MongoDB string split on update with mongosh

mongodb split update

Nobody doubts that MongoDB can split string for the update function. There is a common Software Ops task when you need to transform a string field in a datastore to an array split by delimiter symbol or vice versa. It could be helpful when you transform a string of comma/space/semicolon-separated items like tags, aliases, and categories into an array or combine an array of items into a string. For example, when you have written a full name in space-separated string format. Then during system evolvement, you want to introduce a new field first_name. In PostgreSQL it could look like this:

ALTER TABLE users ADD COLUMN first_name text;
UPDATE users SET first_name = split_part(name, ' ', 1);

MongoDB update operators

Working in MongoDB realm you jump into mongosh console and starting to construct your update statement:

db.users.updateMany(
  {
    "name": {$exists: true}
  }, 
  {
    $set: {
      // Suddenly you find yourself without required function in the update operators list
      "first_name": {$SPLIT_OPERATOR_DOES_NOT_EXIST!??: ["$name", " "]} 
    }
  })

Yes, this is it, those split and string manipulation functions are not in the mongodb update operators list

But wait, you can say, there are $split, $concat and many other functions alike, I can just write it like this:

db.users.updateMany(
{
  "name": {$exists: true}
}, 
{
  $set: {
    "first_name": {
      $arrayElemAt: [{$split: ["$name", " "]}, 0]
    }
  }
})

Sure, you can but then you get the command in the value of the field:

db.users.findOne({"_id": ObjectId('some_id')})
{
  _id: ObjectId('some_id'),
  name: 'John Smith',

  // wait, what? command written as Object value!
  first_name: {'$arrayElemAt': [{'$split': ['$name', ' ']}, '0']} 
}

Update split is possible

Facilitation comes from the fact that the update is accepting aggregation pipelines of the aggregation framework.
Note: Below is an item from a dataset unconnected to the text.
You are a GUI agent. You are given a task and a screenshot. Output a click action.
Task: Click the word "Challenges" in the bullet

Its stages are performed as update actions. The order in which things are built in Mongo is surprising sometimes. Having two sets of acceptable operators for the update function is a little bit confusing. But let’s avoid stumbling on the slippery slope of the MongoDB API. 😉

Applying an aggregation pipeline you can rewrite it like so:

db.users.updateMany(
  {
    "name": {$exists: true}
  }, 
  [
    {
       $set: {
         "first_name": {
           $arrayElemAt: [{$split: ["$name", " "]}, 0]
         }
       }
    }
  ]
)

And the subtle difference is in additional square brackets, which transform the statement into an aggregation pipeline and it starts to make sense and work.
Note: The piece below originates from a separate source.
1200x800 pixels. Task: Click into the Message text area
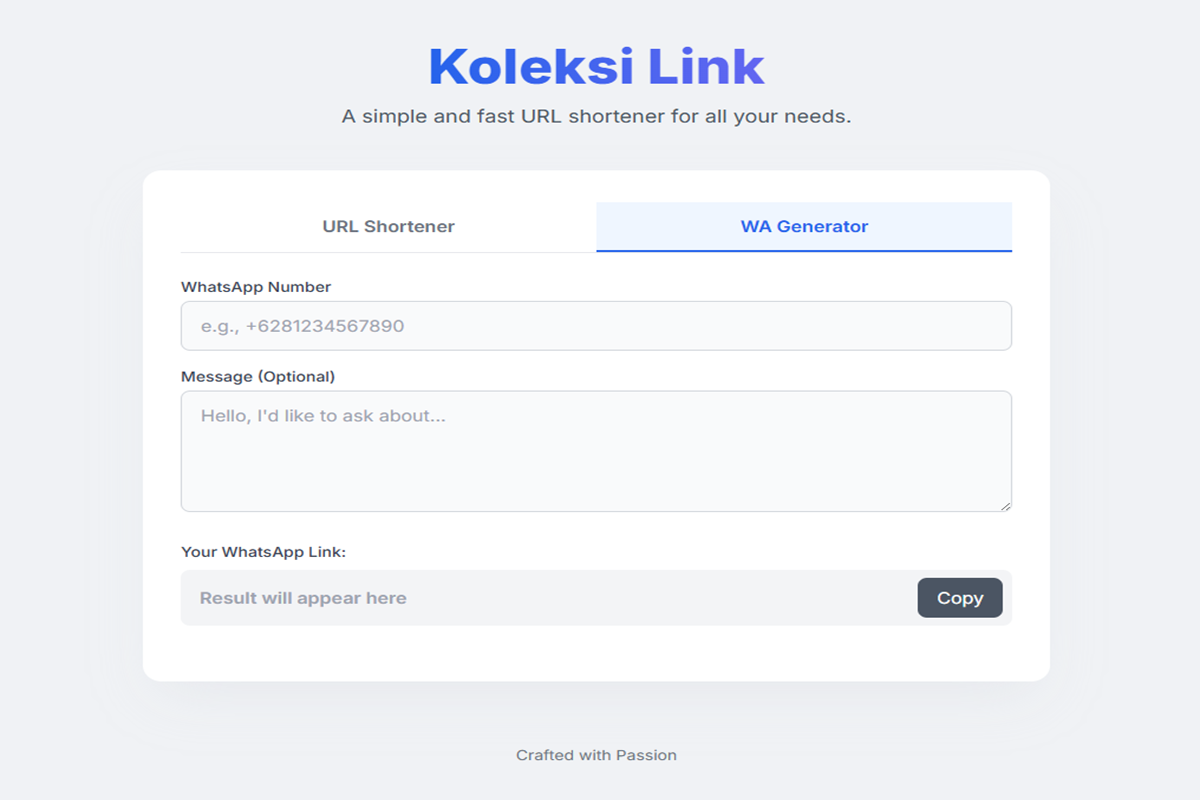[596, 460]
Also, you can completely rely on the aggregation framework with the capability to merge new values into the collection:

db.users.aggregate([
{
  $match: {
    "name": {$exists: true}
  }
},
{
  $project: {
    "first_name": {
      $first: {$split: ["$name", " "]} // simplification of $arrayElemAt 0 to $first 
    }
  }
},
{
  $merge: {
    into: "users",
    whenNotMatched: "discard"
  }
}
])

Summary

Yeah, the task is solved! You passed that obstacle of operator absence! But what about these two sets of operators for update? Well, it is a reflection of the system’s development. The system had one collection of update operators in the early stages and during evolvement included a more powerful set of aggregation framework capabilities. Also, it was built possibly keeping in mind the desire to exclude code duplication and apply reuse of aggregation framework codebase when extending features to other commands. I think small clutters are forgivable for the wonderful overall convenience of developer interactions with MongoDB.